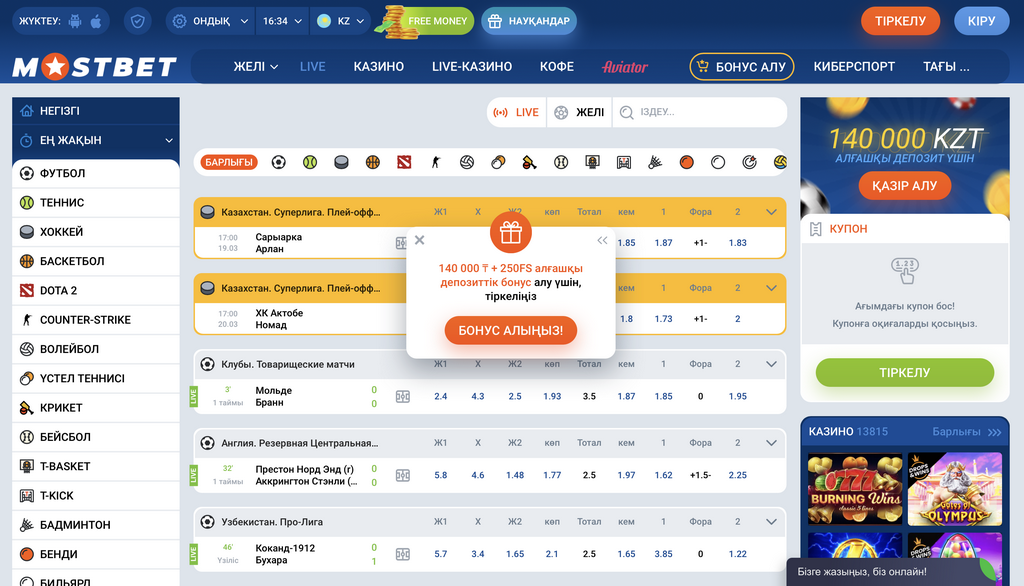Click the hockey puck filter icon
The image size is (1024, 586).
pyautogui.click(x=340, y=160)
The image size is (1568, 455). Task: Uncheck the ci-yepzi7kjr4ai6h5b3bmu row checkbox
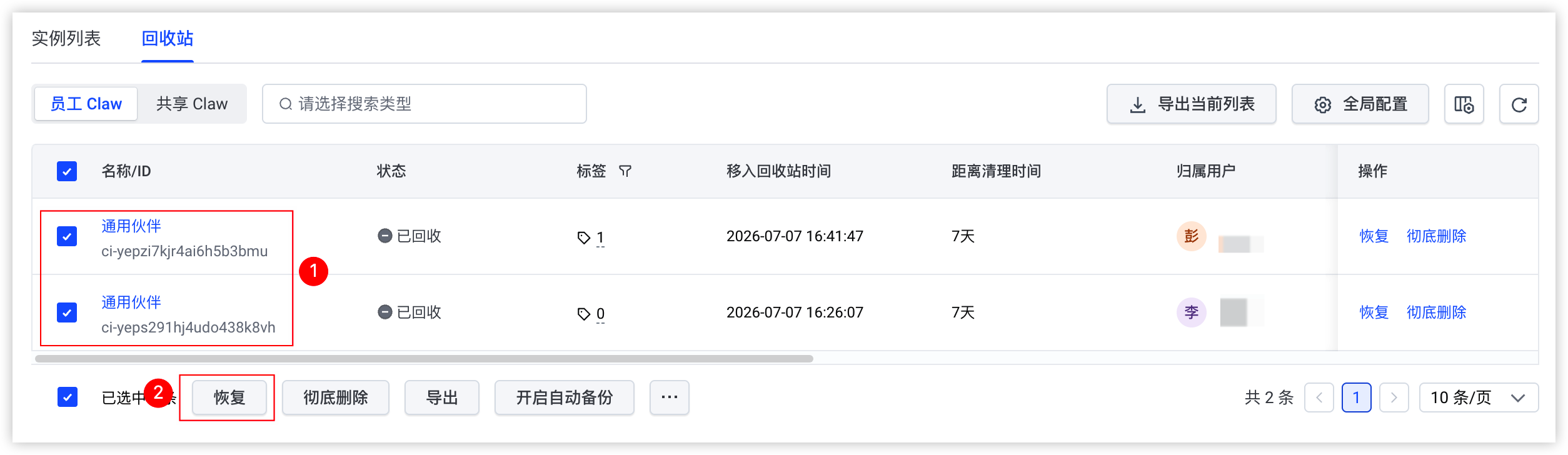67,236
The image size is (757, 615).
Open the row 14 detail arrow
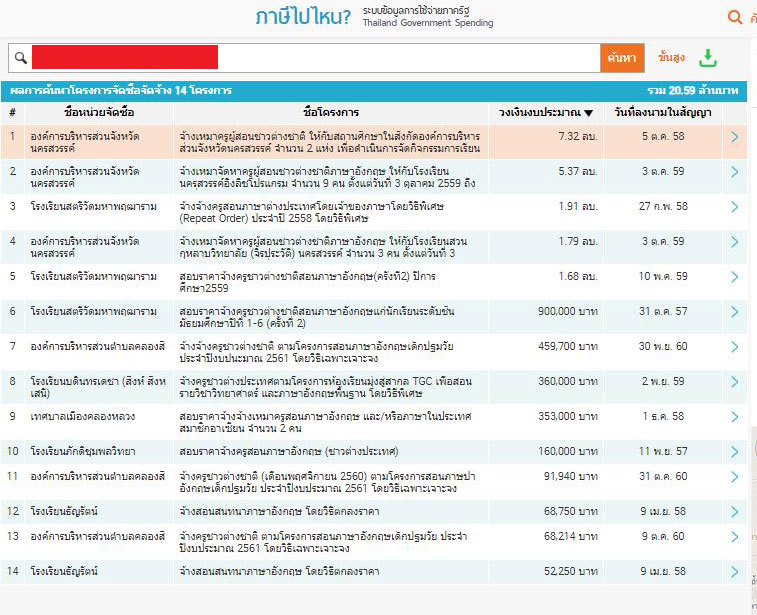point(735,571)
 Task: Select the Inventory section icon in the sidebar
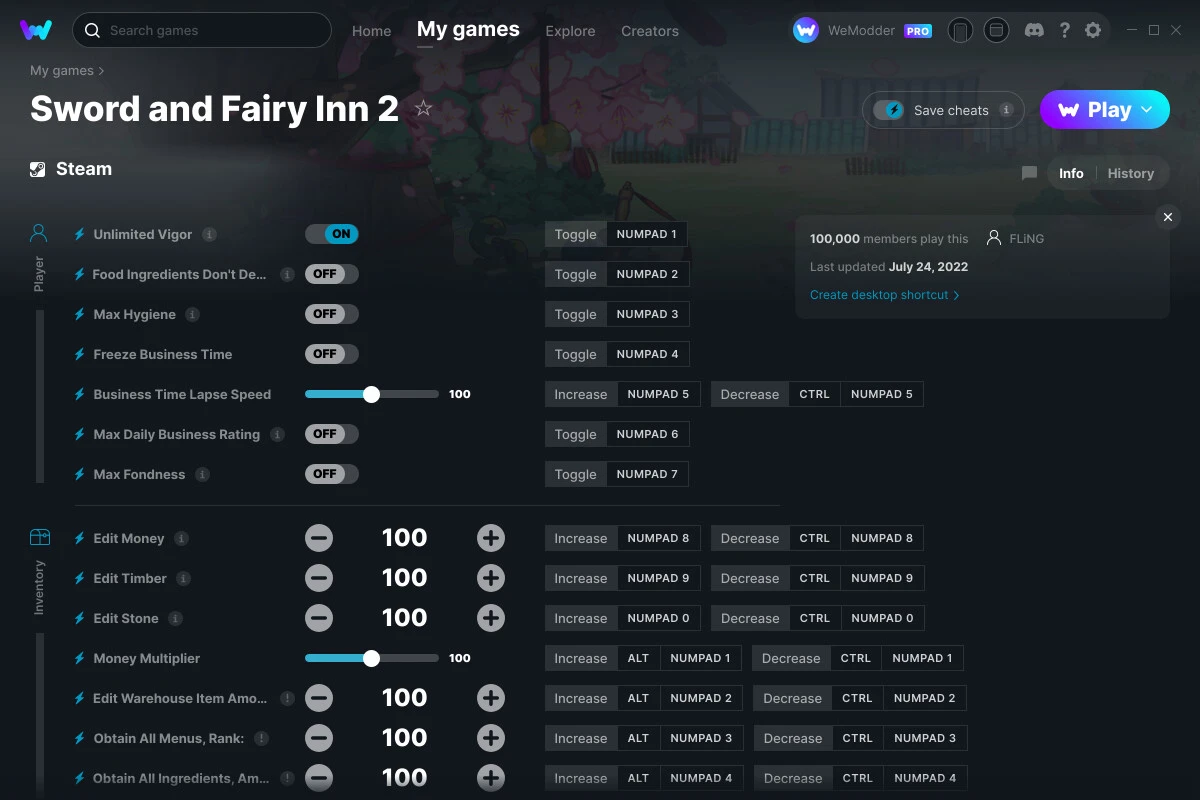(x=38, y=537)
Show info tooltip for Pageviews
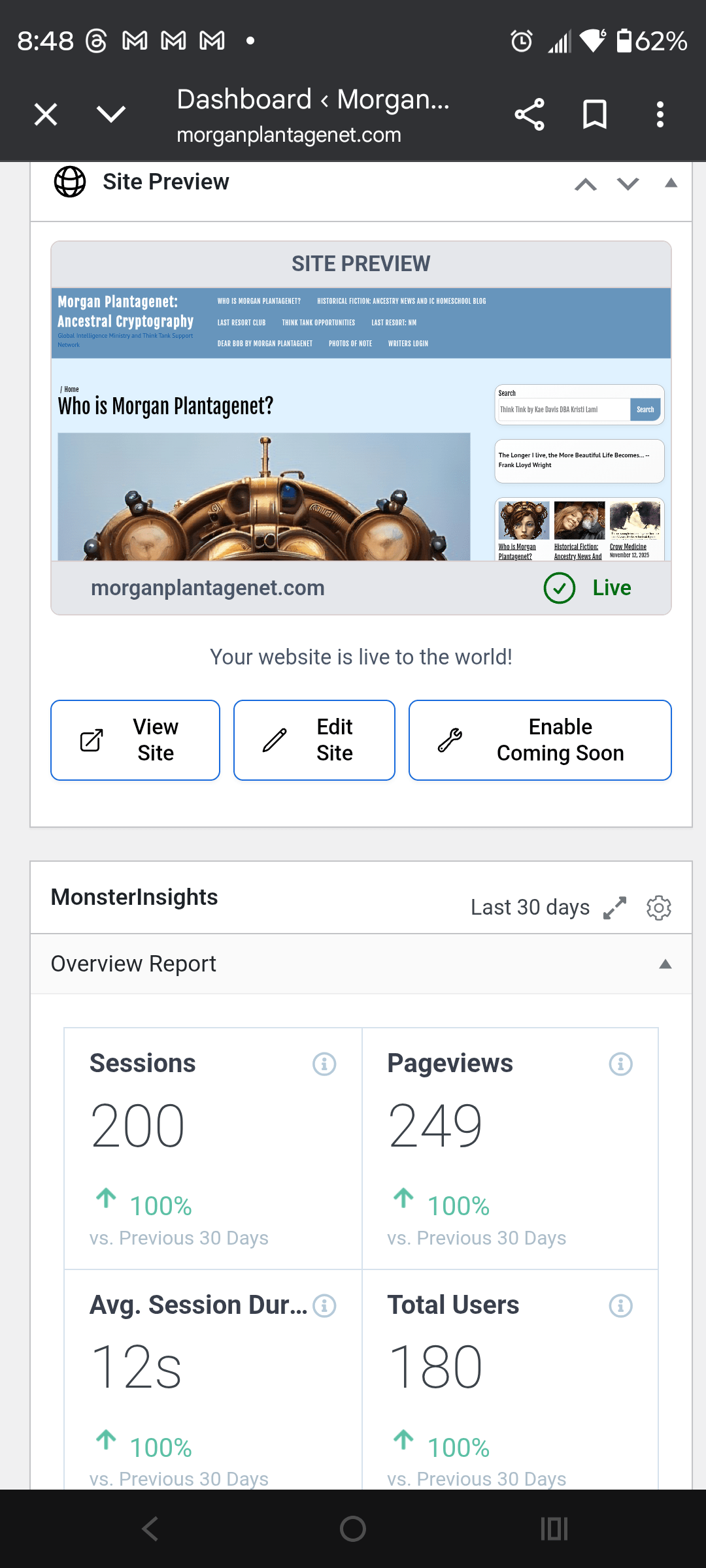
..........
**How to complete this task**
Output the line that contains "Task: Select the" and every line after it to the end of the records, word for word, leaving out the pictures.

**Task result**
 Task: Select the Inventory section icon in the sidebar
(x=38, y=537)
Show info tooltip for Pageviews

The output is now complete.